### PROMPT
In the listing, rewrite everything from the line containing "Where should I click to: Click" down to the line containing "Action: (214, 363)", replacing "banner" with "notice" and leaving everything else unchanged.

### Item coordinate data
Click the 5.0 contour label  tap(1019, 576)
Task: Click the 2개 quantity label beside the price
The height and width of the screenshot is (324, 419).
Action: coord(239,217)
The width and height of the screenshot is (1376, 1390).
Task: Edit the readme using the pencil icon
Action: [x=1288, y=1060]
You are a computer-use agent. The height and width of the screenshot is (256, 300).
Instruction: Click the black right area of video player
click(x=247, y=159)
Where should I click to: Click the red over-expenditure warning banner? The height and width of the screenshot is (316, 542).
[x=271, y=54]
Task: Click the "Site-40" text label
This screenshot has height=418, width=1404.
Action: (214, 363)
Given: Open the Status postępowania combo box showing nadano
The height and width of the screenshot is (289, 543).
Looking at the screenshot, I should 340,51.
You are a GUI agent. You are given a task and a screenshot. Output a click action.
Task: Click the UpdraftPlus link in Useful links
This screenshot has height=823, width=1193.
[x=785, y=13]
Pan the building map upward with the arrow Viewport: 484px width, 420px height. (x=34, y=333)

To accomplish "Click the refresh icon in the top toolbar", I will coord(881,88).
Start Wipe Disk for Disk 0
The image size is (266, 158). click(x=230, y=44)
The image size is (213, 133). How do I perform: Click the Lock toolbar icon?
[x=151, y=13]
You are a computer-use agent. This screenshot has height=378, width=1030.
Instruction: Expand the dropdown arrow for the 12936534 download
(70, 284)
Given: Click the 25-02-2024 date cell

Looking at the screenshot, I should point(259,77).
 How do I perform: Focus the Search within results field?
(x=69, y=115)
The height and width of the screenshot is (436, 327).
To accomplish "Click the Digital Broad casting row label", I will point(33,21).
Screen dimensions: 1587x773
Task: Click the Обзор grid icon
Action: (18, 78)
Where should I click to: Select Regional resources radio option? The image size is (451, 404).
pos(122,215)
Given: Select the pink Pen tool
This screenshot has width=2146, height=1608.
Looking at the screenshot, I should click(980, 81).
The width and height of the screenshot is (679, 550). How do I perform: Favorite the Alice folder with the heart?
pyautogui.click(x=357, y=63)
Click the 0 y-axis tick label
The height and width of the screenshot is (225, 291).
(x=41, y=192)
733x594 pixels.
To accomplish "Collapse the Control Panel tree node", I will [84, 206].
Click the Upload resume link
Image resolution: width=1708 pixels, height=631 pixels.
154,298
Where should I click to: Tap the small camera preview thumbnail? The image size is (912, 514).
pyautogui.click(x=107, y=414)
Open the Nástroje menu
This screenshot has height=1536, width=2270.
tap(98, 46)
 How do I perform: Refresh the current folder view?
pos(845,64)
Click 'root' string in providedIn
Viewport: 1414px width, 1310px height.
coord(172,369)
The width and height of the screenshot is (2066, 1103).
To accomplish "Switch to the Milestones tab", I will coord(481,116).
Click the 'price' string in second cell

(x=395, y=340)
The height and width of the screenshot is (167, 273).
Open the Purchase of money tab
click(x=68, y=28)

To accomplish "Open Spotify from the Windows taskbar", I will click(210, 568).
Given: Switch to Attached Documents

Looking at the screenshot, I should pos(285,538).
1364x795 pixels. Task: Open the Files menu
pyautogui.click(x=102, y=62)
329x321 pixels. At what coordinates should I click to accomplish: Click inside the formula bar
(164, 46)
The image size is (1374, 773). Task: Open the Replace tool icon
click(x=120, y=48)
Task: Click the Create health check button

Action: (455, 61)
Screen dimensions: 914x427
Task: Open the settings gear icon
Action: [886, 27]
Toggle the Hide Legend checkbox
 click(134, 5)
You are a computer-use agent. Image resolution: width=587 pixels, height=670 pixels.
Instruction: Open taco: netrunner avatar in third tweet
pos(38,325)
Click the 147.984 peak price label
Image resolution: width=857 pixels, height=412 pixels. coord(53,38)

### RESULT OF THE TASK
Where should I click to: Click the red over-expenditure warning notice? The height and width of the screenshot is (316, 542).
[x=271, y=54]
Task: Click the "Site-40" text label
This screenshot has height=418, width=1404.
Action: (214, 363)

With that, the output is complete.